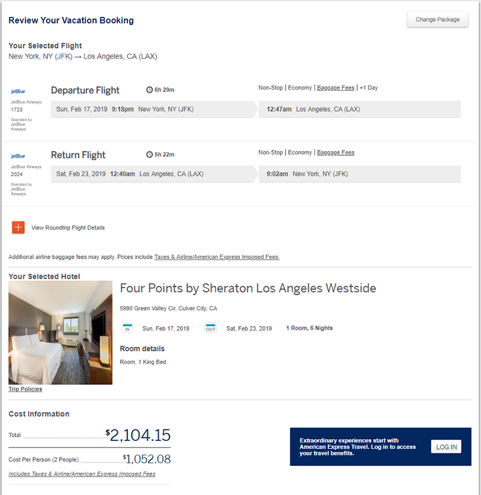The image size is (481, 495).
Task: Click Includes Taxes & Airline Imposed Fees link
Action: click(82, 474)
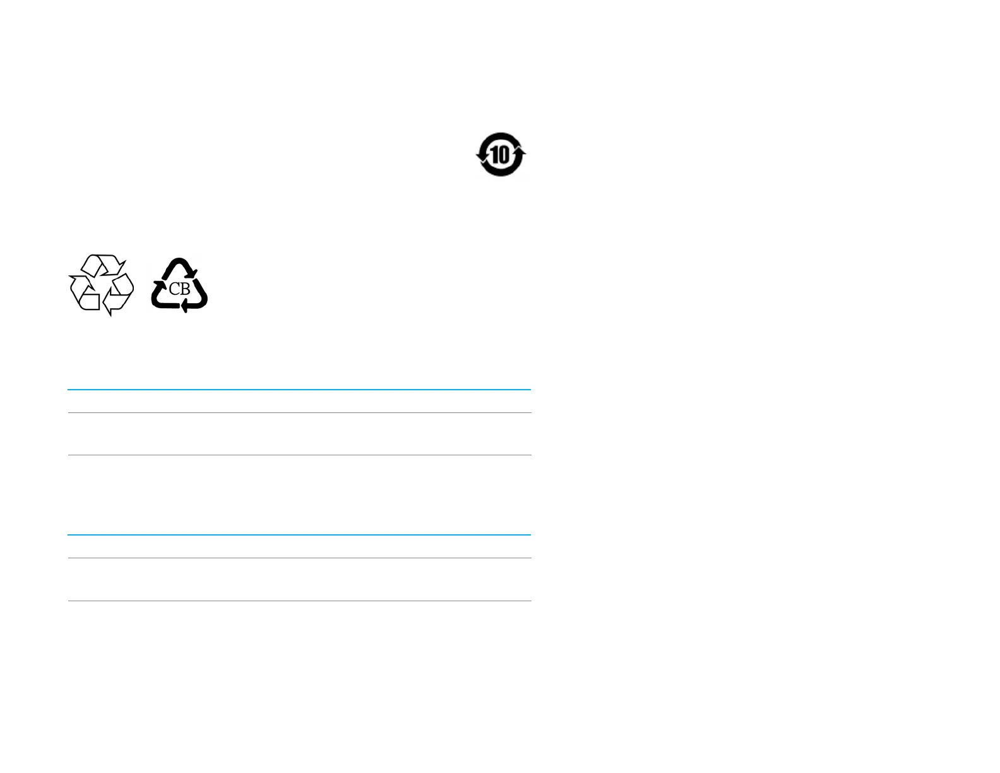Click the gray bottom border of second table
The image size is (1000, 773).
coord(299,601)
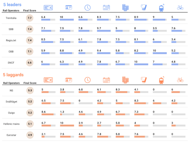
Task: Click the blue night train icon
Action: point(161,8)
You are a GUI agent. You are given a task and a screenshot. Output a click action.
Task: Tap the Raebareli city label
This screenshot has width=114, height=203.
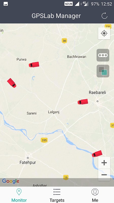[x=97, y=92]
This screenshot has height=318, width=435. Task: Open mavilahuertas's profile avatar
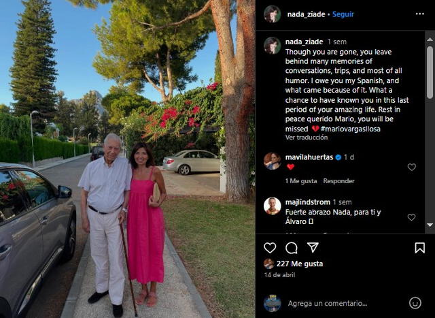click(272, 161)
******
_Task details:_
For this exercise, write out exactly the lines from the one with "This screenshot has height=318, width=435." through the last line of the records, inclusive, and leave each picture out.

_Response to the exercise:_
This screenshot has height=318, width=435. Task: Open mavilahuertas's profile avatar
click(272, 161)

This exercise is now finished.